ABCDEconomy "G" as in "Gift" - Part 2

ABCDEconomy by Luigino Bruni

Gift. It does not exist if there isn´t reciprocity

published in the weekly Vita, May 22, 2009

With the word “Gift”, which our readers will find this week, we conclude the series ABCDEconomy by Luigino Bruni.  We proposed this series as a guide to the key words within economic behavior, after breaking down the myths and bursting a few bubbles.  Here´s an index of the analyzed words: Happiness, Profit, Market, Bank, Investment, Responsibility, Rules, Interests, Organization, Reciprocity, Capital.  This week, the second part regarding the concluding word, “Gift”.

The idea of a gift consists of a way of acting inspired by gratuitousness, and so moved by the search for the good of the other, of the common good.  A related experience: a few years ago in Montevideo, a few women made a living by begging outside of supermarkets. At a certain point, an NGO arrives that begins a development project with these women, giving birth to some cooperatives which produce artisan goods, embroidered handkerchiefs.

ABCDEconomy - G as in Gift - Part 2

The day arrived when these women returned, after years, to sell the handkerchiefs, fruit of their work, in front of the same supermarkets where they once begged people for alms and gifts.  During the first few days, people still handed them money, but they didn´t want the handkerchiefs, until one of those women said, “If you don´t want the handkerchief, we don´t want the money”.

This is also “gift”. It´s gratuitousness. It’s giving recognition to the other.  Its reciprocity.  Today, microcredit projects in the world are authentic experiences of gift and of gratuitousness, not through gift-giving but through contracts. We need to get used to seeing gifts in our complex society not as a “thing” but as a “means to”, not relationships limited to philanthropy or alms-giving but based on reciprocity and happiness.

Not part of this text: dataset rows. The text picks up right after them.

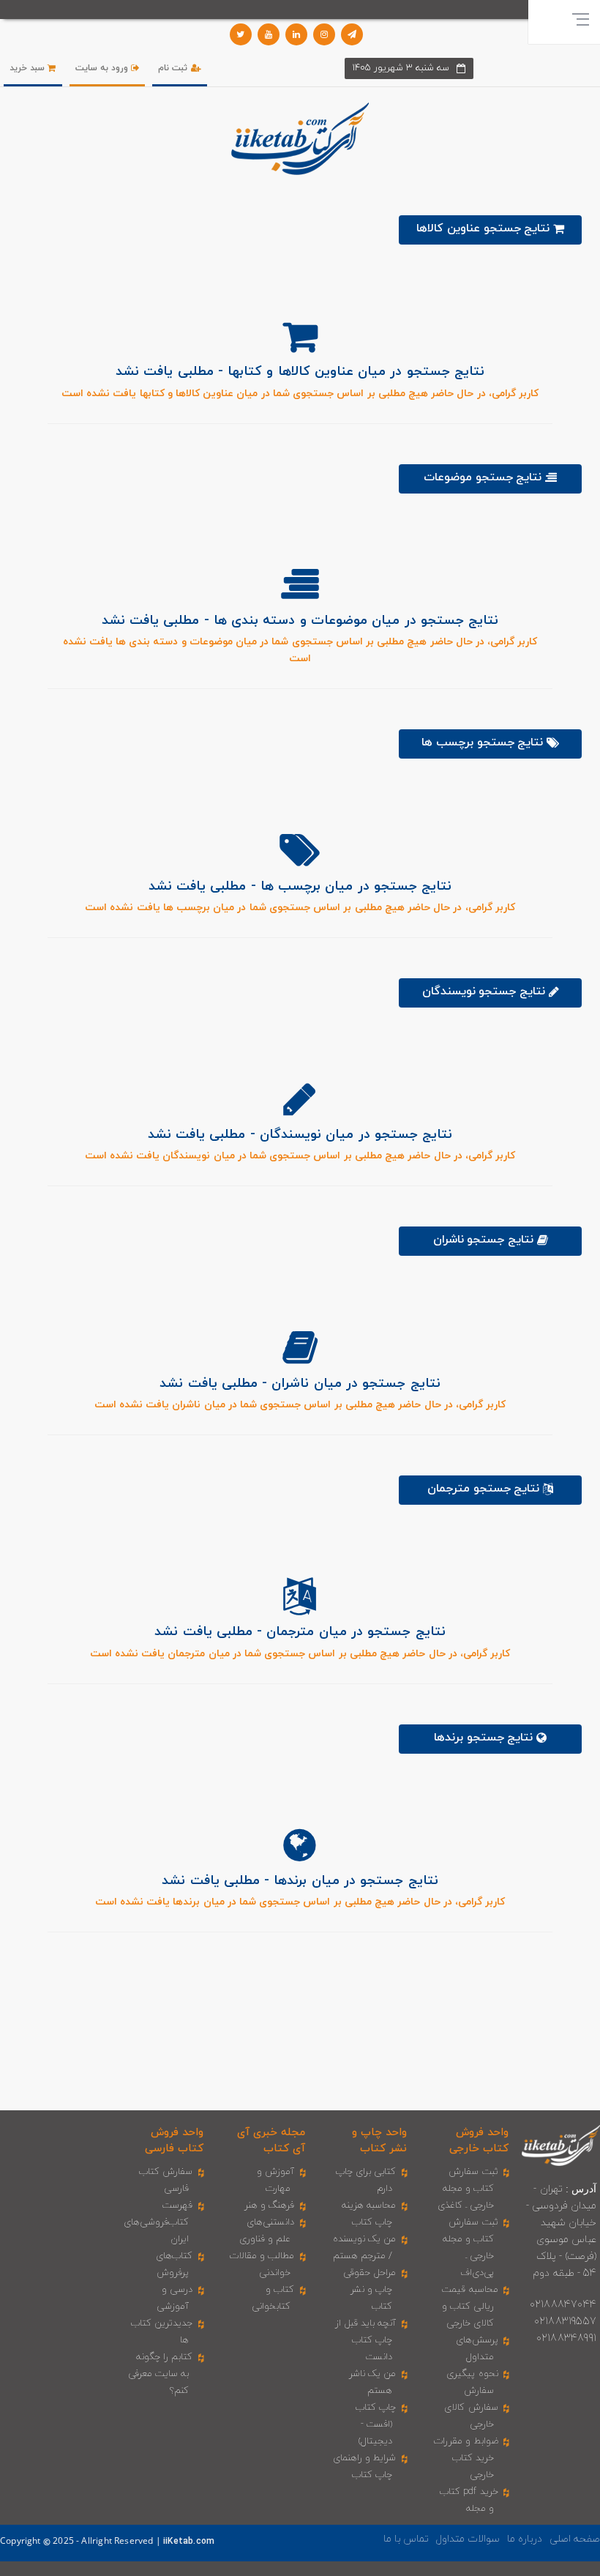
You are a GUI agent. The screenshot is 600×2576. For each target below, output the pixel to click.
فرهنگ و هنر (269, 2205)
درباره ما (524, 2539)
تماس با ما (406, 2539)
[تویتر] (241, 34)
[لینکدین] (296, 34)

This complex grammatical use of munus, of gift-that-obligates, of which important authors and philosophers like Derrida and Marion, sociologists like Caillé and Goodbout, have written, would even be at the base of the ambivalent “communitas”, as Roberto Esposito has shown.  The base category within the circuit of giving is not gratuitousness but reciprocity, as we´ve been shown especially by Karl Polanyi, a 19th century author who was a point of reference for the anthropology of giving.

The reciprocal aspect of giving is not, in its basic relational structure, substantially different from the phenomenon of economical exchange, appearing in cultures much later in respect to ritual giving. In the history of cultures, between giving and the market there was a difference of degrees (of measuring equivalents, of the timing of giving and receiving, of the allowed sanctions) and not of nature.  With giving, we close our ABCDEconomy series.  Thank you to all who have followed me through this small handbook of civil economy.